Copy each of the following items line for line, leaving every character unchanged.

Provided records:

---*---

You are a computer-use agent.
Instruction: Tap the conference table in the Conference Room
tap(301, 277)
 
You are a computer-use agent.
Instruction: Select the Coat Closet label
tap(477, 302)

---*---

Exercise response:
You are a computer-use agent.
Instruction: Tap the conference table in the Conference Room
tap(301, 277)
 
You are a computer-use agent.
Instruction: Select the Coat Closet label
tap(477, 302)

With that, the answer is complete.